Death Call: Er bringt den Tod.

Ullstein

416 S., TB

10,99 €

 

 

Tanya Kaitlin freut sich auf einen entspannten Abend. Plötzlich klingelt ihr Handy, ein Videoanruf von ihrer besten Freundin. Tanya nimmt den Anruf an und der Alptraum beginnt: Ihre Freundin ist gefesselt und geknebelt. Tanya hat eine Chance, die Freundin zu retten, hört sie von einer tiefen, unheimlichen Stimme. Sie muss nur zwei Fragen richtig beantworten. Sie scheitert - und ihre Freundin wird vor ihren Augen brutal ermordet.
Profiler Robert Hunter und sein Partner Garcia haben einen neuen Fall: ein Serienmörder, der seinen Opfern in den sozialen Medien auflauert. Er studiert ihre Fehler und nutzt sie für sein perfides Spiel. Und das hat gerade erst begonnen ...

 

Mal wieder ein richtig guter, spannender und heftiger Thriller - also eben genau das, was man bei Chris Carter gewohnt ist. Und diesem Druck, wieder so etwas abzuliefern, hält der Autor stand.

Die Charaktere sind natürlich nicht so stark ausgearbeitet, wie in Romanen oder Fantasy-Geschichten und dennoch kommen sie so gut rüber, sind so genau skizziert, dass der Leser genau weiß, von wem gerade die Rede ist. Über Robert Hunter und seinen Partner Garcia müssen wir eh nicht sprechen - die sind einfach so wie immer. Sympathisch und unverbesserlich. Vor allem natürlich Hunter, das Superhirn. Eigentlich eine skurrile Figur, aber sie passt einfach perfekt in die Geschichten.
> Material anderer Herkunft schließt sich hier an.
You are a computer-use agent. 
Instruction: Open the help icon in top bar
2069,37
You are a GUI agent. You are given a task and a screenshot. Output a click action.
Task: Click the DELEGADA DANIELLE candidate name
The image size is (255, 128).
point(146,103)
So ist es auch kein Wunder, dass auch dieser Fall mal wieder ehr zufällig gelöst wurde, als durch Ermittlungsarbeit. Eine Win-win-win-win-Situation: Sie läuft den Protagonisten rein, der Leser müht sich nicht mit langweiligen Ermittlungen ab, es gibt eine überraschende Wende und vor allem: Chris Carter hat umso mehr Zeit, das zu schreiben, was er kann: Blutige, heftige und schön detailgetreue Szenen von Gräueltaten. Eigentlich abartig, dass wir so etwas lesen wollen, oder? Und doch fiebere ich schon wieder auf den nächsten Thriller um Hunter und Co. hin!

 

Fazit:
In gewohnter Manier mit schön viel Blut, neuen Mordmethoden und viel, viel Detail überzeugt Chris Carter mit seinem neuesten Thriller Detah Call. Und führt damit gleich in ein neues Thema ein, wie aus dem Klappentext hervorgeht, was ich so in einem Thriller bisher auch noch nicht gelesen habe.

 

 

 

 

10 von 10 Punkte

 

Danke an Ullstein für das Rezensionsexemplar.